You're agreeing with me, Jay.Jay DeFehr wrote:I think there is a lot of confusion surrounding the effects of stained negs on VC papers, and a lot of it has to do with misconceptions about the way VC paper works. VC paper emulsions are made up three separate blue-sensitive emulsions, with varying sensitivities to green light. All of the layers are of equal contrast, and speed to blue light, but vary in their speed to green. This allows contrast to be controlled by the amount of green light relative to the amount of blue light that makes up the total exposure. The only question pertinent to stained negatives and VC papers is; how much printing density is added by the stain? Remember, printing density is created by the light that's blocked, and not the light that's transmitted. The yellow-green pyro stain is very effective at blocking/absorbing blue light, to which the paper is most sensitive, and thereby creates printing density.

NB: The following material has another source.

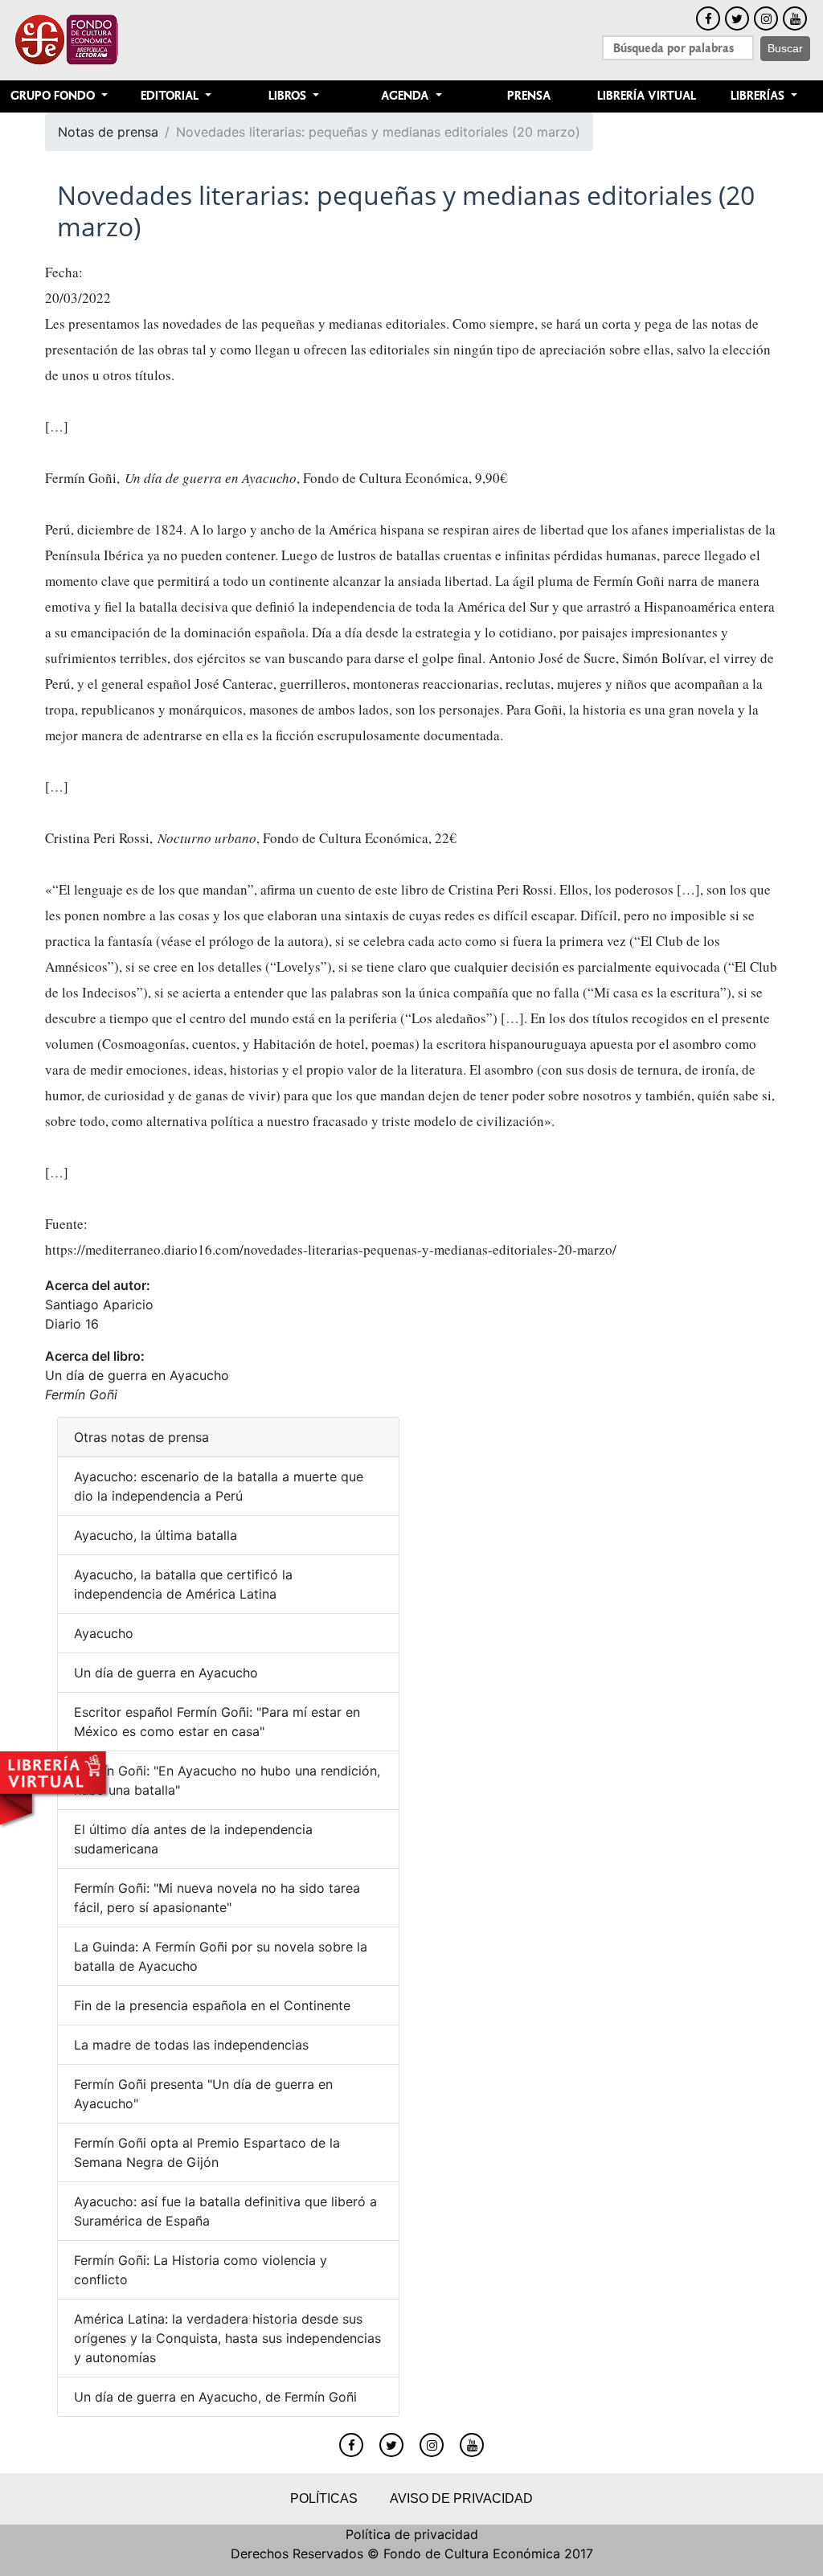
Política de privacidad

The green light that is transmitted by the stain exposes the far less sensitive, green-sensitive emulsion, reducing the net printing density created by the stain, to some extent, which is why stained negatives print with greater contrast on graded papers than on VC papers. It's that simple. Thinking of the pyro stain as a contrast filter is a misguided obfuscation. The pyro stain does not reduce contrast, not even in the highlights. The pyro stain adds printing density, which increases contrast with all papers, including VC papers. I hope this clears up some of the misconceptions regarding stained negs and VC papers propogated by some of the "experts".
Jay
The stain adds very little density that VC papers can see at 'normal' contrast filtrations (which pass a lot of green light), which is why the speed is poor. You're better off with a conventional developer for most purposes.